Thrown off a train in 1923

I traveled by air last month from Los Angeles to the Tri-Cities. After navigating my way through Los Angeles International Airport, which is undergoing a remodeling I felt pretty confident in my ability to look like I knew what I was doing. The flight took me first to Sea-Tac, another large airport before finally landing in the Tri-Cities. I knew I was back in the sticks when I found myself, along with fellow passengers, standing on the tarmac waiting for the woman with the key to the terminal to come running and unlock the doors and let us in.

My 'adventure' was nothing like this one from 1923

Edgar Lowman walks in his sleep

Published on September 6, 1923

Printed in the Attalia News-Tribune


Edgar Lowman, of the Wallula Cash Store in Wallula, Wa., had quite an unusual adventure returning from Portland Sunday.

After piloting Mrs.

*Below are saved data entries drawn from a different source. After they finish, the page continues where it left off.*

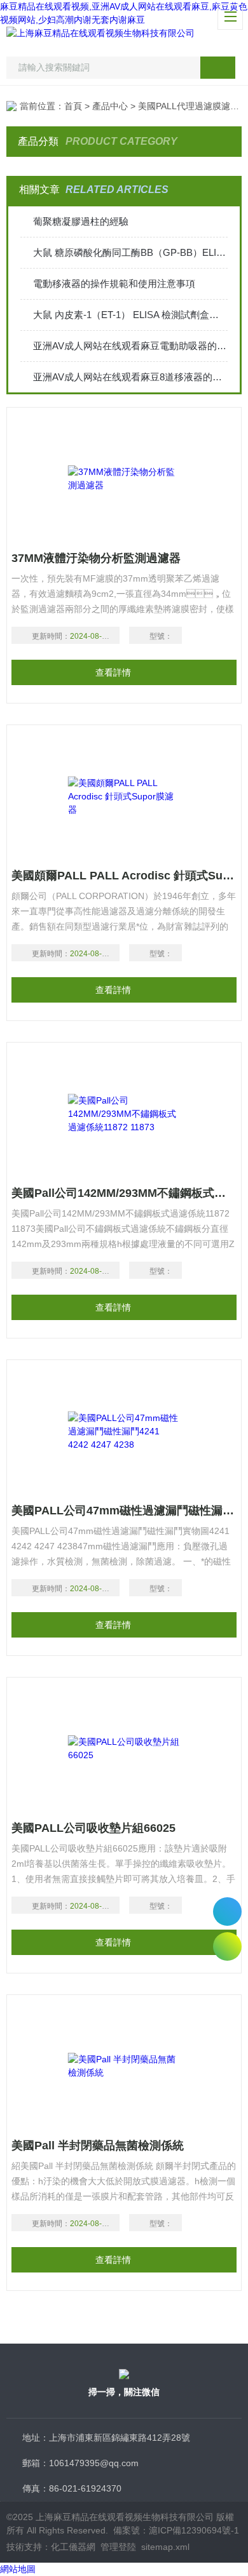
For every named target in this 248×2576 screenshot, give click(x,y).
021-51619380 (227, 1911)
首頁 (73, 106)
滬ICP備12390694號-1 (194, 2530)
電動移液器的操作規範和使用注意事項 (114, 283)
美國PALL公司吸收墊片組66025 (93, 1828)
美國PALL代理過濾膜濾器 (188, 106)
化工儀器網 (73, 2547)
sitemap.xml (165, 2547)
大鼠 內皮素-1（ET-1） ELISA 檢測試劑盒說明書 (130, 314)
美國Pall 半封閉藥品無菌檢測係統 (97, 2145)
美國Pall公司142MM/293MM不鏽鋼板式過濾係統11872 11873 (124, 1193)
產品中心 (110, 106)
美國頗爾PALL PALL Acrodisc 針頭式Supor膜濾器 (124, 875)
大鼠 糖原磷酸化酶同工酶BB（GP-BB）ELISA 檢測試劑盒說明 (130, 252)
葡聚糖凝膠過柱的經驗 (80, 221)
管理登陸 (118, 2547)
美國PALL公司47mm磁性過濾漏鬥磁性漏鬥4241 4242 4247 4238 (124, 1510)
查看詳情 (113, 672)
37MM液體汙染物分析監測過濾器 (96, 558)
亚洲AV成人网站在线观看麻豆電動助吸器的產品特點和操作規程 (130, 345)
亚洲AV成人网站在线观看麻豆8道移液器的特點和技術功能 (130, 376)
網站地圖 (18, 2569)
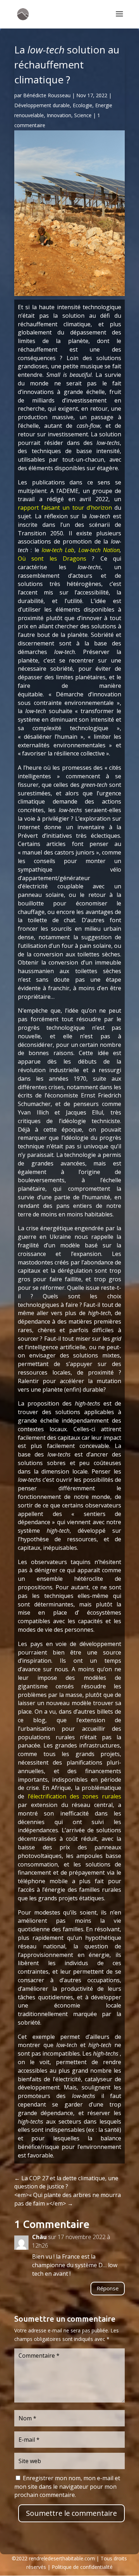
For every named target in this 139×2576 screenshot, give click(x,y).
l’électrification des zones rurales (74, 1796)
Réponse (108, 2288)
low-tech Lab (58, 550)
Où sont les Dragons (52, 558)
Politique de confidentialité (82, 2567)
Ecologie (82, 105)
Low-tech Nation (99, 550)
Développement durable (42, 105)
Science (83, 115)
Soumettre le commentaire (71, 2513)
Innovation (59, 115)
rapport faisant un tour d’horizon (65, 507)
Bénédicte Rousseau (47, 95)
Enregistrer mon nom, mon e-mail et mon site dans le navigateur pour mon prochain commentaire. (67, 2486)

Edgar Lowman and son Kenneth to Portland safely, on their journey to San Diego, Ca., where they expect to reside permanently, Edgar enjoyed the sights of the Big City and evidently was dog tired when evening came and it was time to resume his journey homeward.

The train leaving Portland had not cleared the city limits before Edgar fell into a deep slumber, and probably the excitement of the day's adventure in Portland, seeing two ball games, and the tall buildings, caused him to walk in his sleep.

From his account of the unusual experience on the train, it seems that he occupied the wrong seat, one that a passenger had occupied with a ticket to Arlington, Ore., The Conductor coming through the coach shook Edgar roughly and whispered in his ear, "Here's where you get off." Edgar being thus rudely awakened from his slumbers, grabbed his hat and cane and made a flying leap from the train which had almost come to a stop for his untimely exit.

After rubbing the dust from his eyes, and gathering disconnected objects through his orbs, the first thing that loomed up through his distorted vision, was the large yellow depot sign, the same as the one in Wallula, but the sign board read Arlington, Ore. The train had already disappeared down the track.

Edgar had to purchase another ticket to Wallula via Pendleton and Walla Walla, arriving at Wallula at noon on Monday. That is the reason the post office in the store was not open on time and consequently delayed receipt of the mail at the usual hour. Geo. H. Wheeler is the only one that has registered a complaint, account of not being able to get his mail on time.